If CIA’s former top lawyer wants to claim the torture program was illegal, who are we to doubt him?

5 replies
  1. joanneleon says:

    Interesting. I thought the fact that he spent so many paragraphs on the ‘Bush didn’t know even though he said he did in his book’ was weird.

    I’d be willing to believe that Bush didn’t know, or even that Cheney was signing memorandums and directives. I would have absolutely no problem believing that (though nobody has said that, it’s just my speculation of one way that MON could have been generated without Bush actually knowing about it).

    But seriously, why all this back and forth and flip flopping by Rizzo on whether or not Bush knew? What’s going on? Is this related to the Senate torture report?

  2. Gemaechtigung FAIL says:

    The entire thing is illegal, period. Whether or not Bush was witting, the torture program is illegal. Convention against torture Article 2:

    2. No exceptional circumstances whatsoever, whether a state of war or a threat of war, internal political instability or any other public emergency, may be invoked as a justification of torture.

    3. An order from a superior officer or a public authority may not be
    invoked as a justification of torture.

    The question here is only whether Bush breached Article 1, by consent to torture, or Articles 6 and 12, by failing to act on it. Either way, parties to any of the four Geneva Conventions are obliged to “search for persons alleged to have committed, or to have ordered to be committed, such grave breaches…”

    In the opinion of Francis Boyle, the kind of guy whose expertise has interpretive authority under International Court of Justice Statute Article 38(1)(d), the torture program rises to the level of a crime against humanity. Universal jurisdiction, no statute of limitations, subject to UNSC referral at any time. Bush may sneak in and out of compliant colonies like south Africa, but every time he steps outside US borders, he’s playing Russian roulette. One day his luck is going to run out.

  3. Jeff Kaye says:

    Rizzo, like his companions at CIA, are experts in misdirection and subterfuge.
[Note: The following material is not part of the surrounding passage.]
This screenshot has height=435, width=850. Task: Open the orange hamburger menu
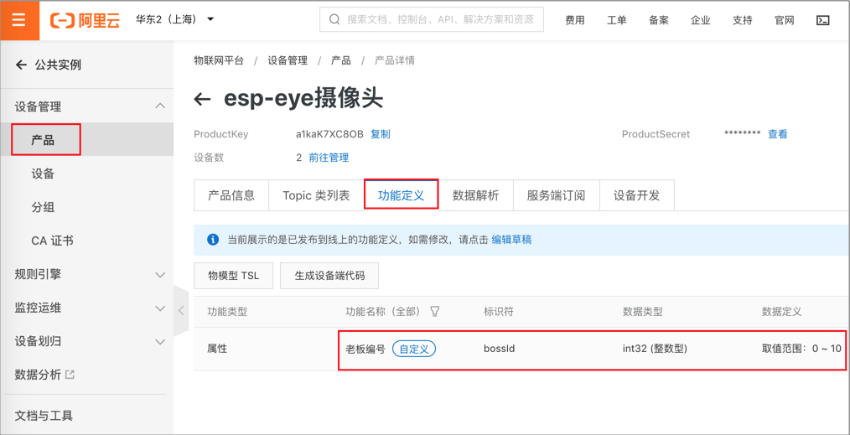pyautogui.click(x=19, y=20)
You have keenly zeroed in on the obfuscation in this case, relying on dates to give — as they are supposed to do — plausible deniability to the commander-in-chief.

    All of this — all. of. this. — is meant to keep to confuse and keep people distracted, while the torture policy continues on today.

  4. klynn says:

    @Jeff Kaye:

    And perhaps Jeb’s name is still being floated for a round in the Oval? Is this an effort to santize the Bush name? Unfortunately, either way, known or unknown, it looks bad. Very bad no matter how Rizzo or Bush writes the history.

  5. rosalind says:

    @klynn: i think Jeb is stepping aside in favor of his son, George P., who should be ready for roll out just as VP BabyDick leaves office.